--- Document excerpt ---

The other day I came home in the middle of the afternoon to surprise my wife Liz. But it was me who was surprised, shocked actually. I caught her red-handed, watching an inappropriate cable TV show. They were actually showing a couple, a man and a woman…..fixing up their house. And they weren’t fighting.
“We should do that!” Liz enthused, her eyes still Super-glued to the TV show Rehab Addict. “We could take out a wall and open up the space between the family room and the dining room. We could do a lot of the work ourselves!”
Liz’ words hung in the air like Lysol Spray as she realized how ludicrous her idea was. Snapping her back to reality was the realization she was married to the world’s un-handiest husband, someone not even as handy as Albert the space monkey, who in 1949 was shot skyward aboard a V2 rocket and would have survived his return to earth had someone like me not folded his parachute.
A lot of guys take pride in their manly handiness. They hang out at auto parts stores and lumber yards and discuss grommets and gear ratios. If I have to buy a tool, which is never, I roll up in my hybrid and insert it between a couple pick-up trucks invariably packed with tool boxes, chain saws, and maybe some rocks. I saunter to the counter, lower my voice, and ask if I can purchase a screwdriver– you know, the kind with the pointy little star on the end.

---

Work request 1 =
Write out the column about fixing up the house word for word, everything from "The other day" down to "they weren’t fighting.".
Work request 2 =
Pick up the column about fixing up the house where it stops and keep it going.

--- Supplied material ---

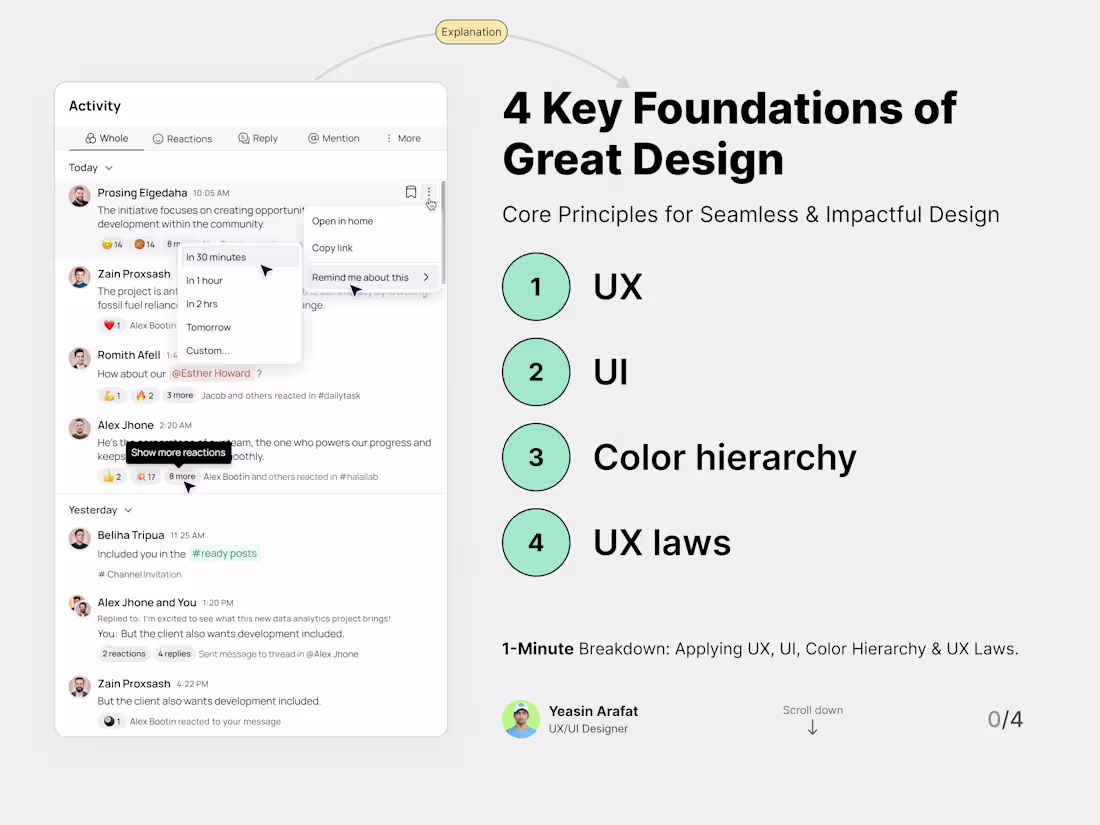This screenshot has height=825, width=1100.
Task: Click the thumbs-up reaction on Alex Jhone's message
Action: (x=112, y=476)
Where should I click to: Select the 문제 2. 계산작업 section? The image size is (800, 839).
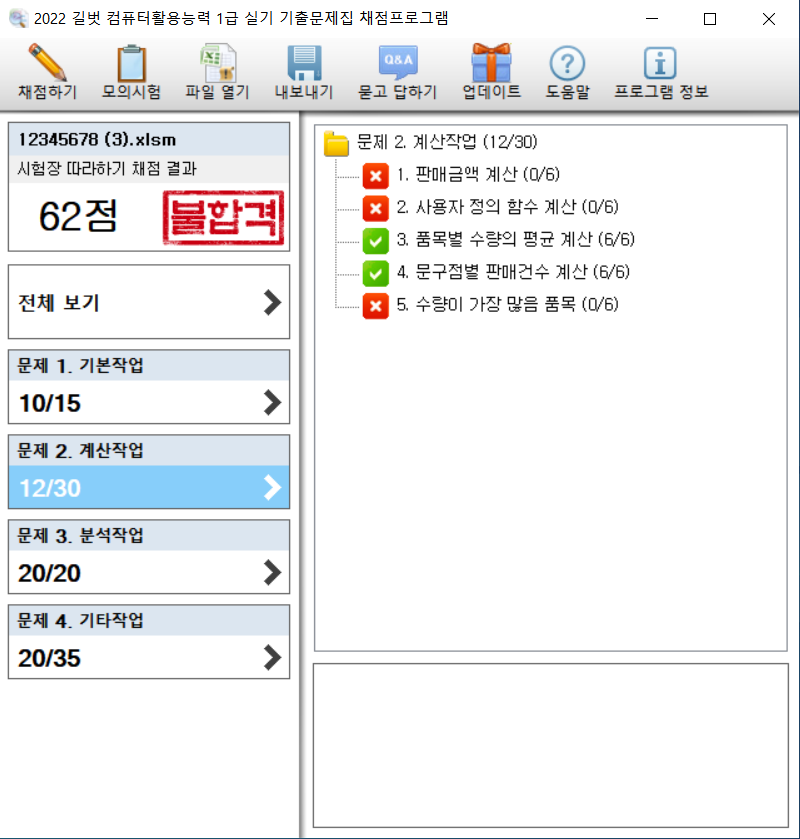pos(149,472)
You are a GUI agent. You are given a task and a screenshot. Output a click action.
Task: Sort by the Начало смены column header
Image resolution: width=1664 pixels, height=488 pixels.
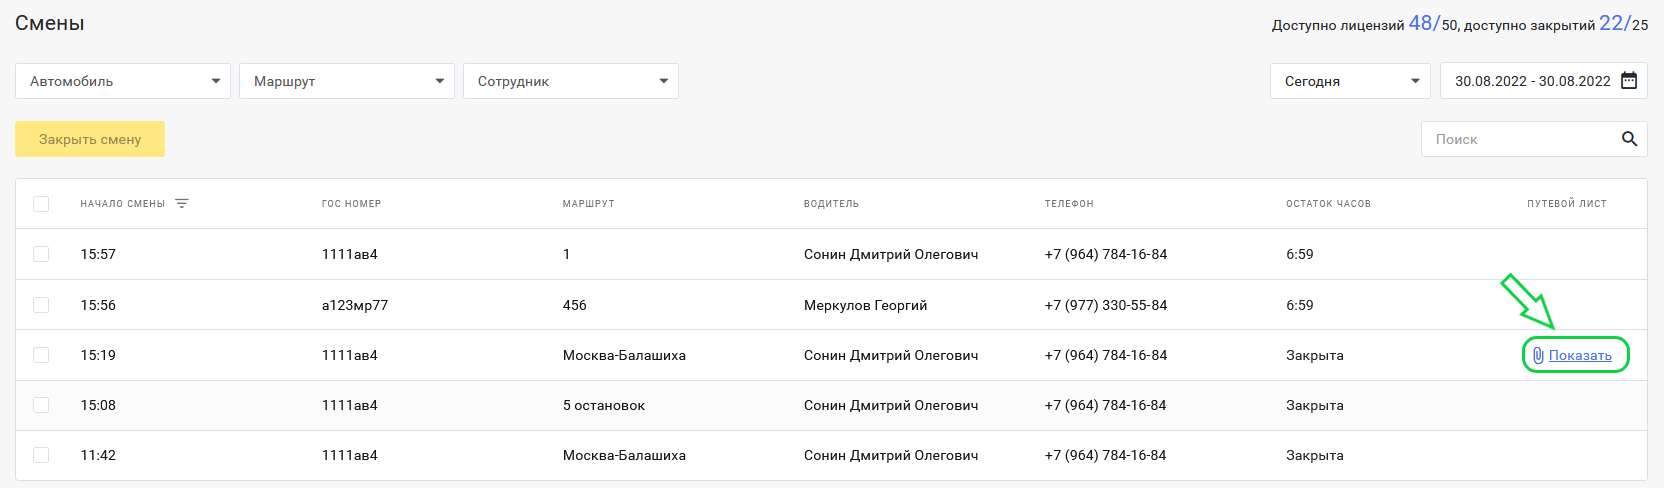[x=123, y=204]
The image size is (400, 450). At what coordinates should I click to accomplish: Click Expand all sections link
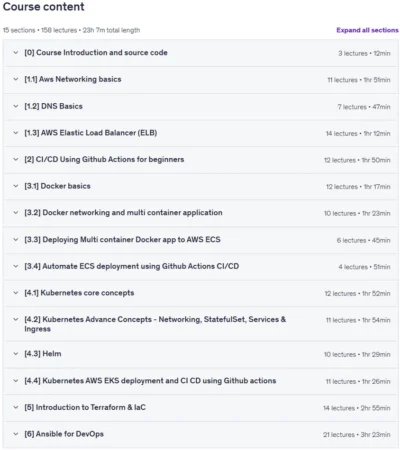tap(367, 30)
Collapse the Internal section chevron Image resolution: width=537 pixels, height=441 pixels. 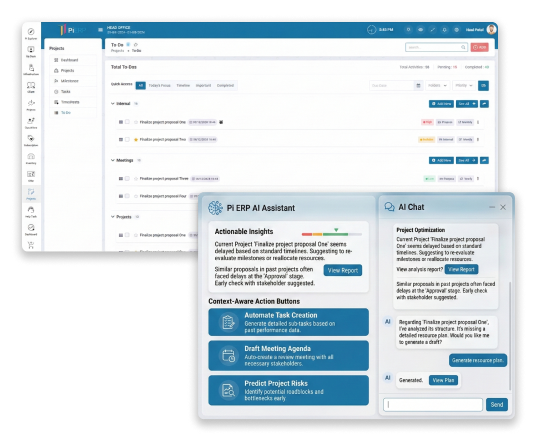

---

Answer section 1 =
The other day I came home in the middle of the afternoon to surprise my wife Liz. But it was me who was surprised, shocked actually. I caught her red-handed, watching an inappropriate cable TV show. They were actually showing a couple, a man and a woman…..fixing up their house. And they weren’t fighting.

Answer section 2 =
Does my wife even bother with a honey-do list? Do my neighbors ring my doorbell and ask for help? Does Habitat for Humanity beg me to volunteer? Of course not! They know I’m incompetent. In fact, I use my incompetence to get other people to do my work for me. I remember I once had a flat tire during a blizzard, before I got road service. I managed to locate my spare, one of those pizza pan temporary tires they used to have. I got it out, fumbled with the jack, and struggled mightily on the side of the road. I froze my butt off for a good hour, hopeless and helpless. Finally a Good Samaritan, feeling sorry for me, stopped and changed my tire for me. Meanwhile, I got toasty warm in my car. Oh, did I mention my benefactor had one arm in a cast?
“That’s shameless!” you’re probably thinking. “How could you take advantage of someone who had the use of only one arm?” Easy! After all, did I get my tire changed? Yes! And did my one-armed friend discover a new sense of confidence and vigor? Again, the answer is “Yes.” A classic “win-win” situation if there ever was one.
Some say idle hands are the devil’s workshop. I say tools are. If you own tools, give them to your neighbor so he can use them to fix your stuff. If someone gives you tools for Christmas, tell them it’s against your religion to accept gifts. If you’re cornered and forced to fix something, make a complete mess of it. Use duct tape for everything, even plumbing. Once, when asked to fix a leaky nozzle in the shower, I took it down to bare pipe, covered the end with duct tape, and punched holes in it with a fork. Did my wife appreciate my effort? NO. Instead she called her brother, Mr. DIY, who drove to the store, found the right nozzle, and screwed it on. Again, was this shameless on my part? Yes. But at least he had the use of both arms.
There’s another nifty way of getting out of work. Get a hobby, such as knee surgery. Over the last ten years, I’ve had three “scopes,” one ACL, and a total knee replacement. Each time the doctor advised me to not climb ladders, squat, or lift heavy weights. But I could go to rehab under the guidance of young, physically-fit female therapists; you know, to prepare for my next knee mishap. Along the way, I have noticed a subtle change in my wife’s attitude, evolving from sympathetic to not-so-sympathetic to wanting-to-kill-me. I have no doubt that when I die, my wife, fearing I’ll rehab my way out of death, will close the lid on my coffin, nail it shut, and wrap the whole thing in duct tape.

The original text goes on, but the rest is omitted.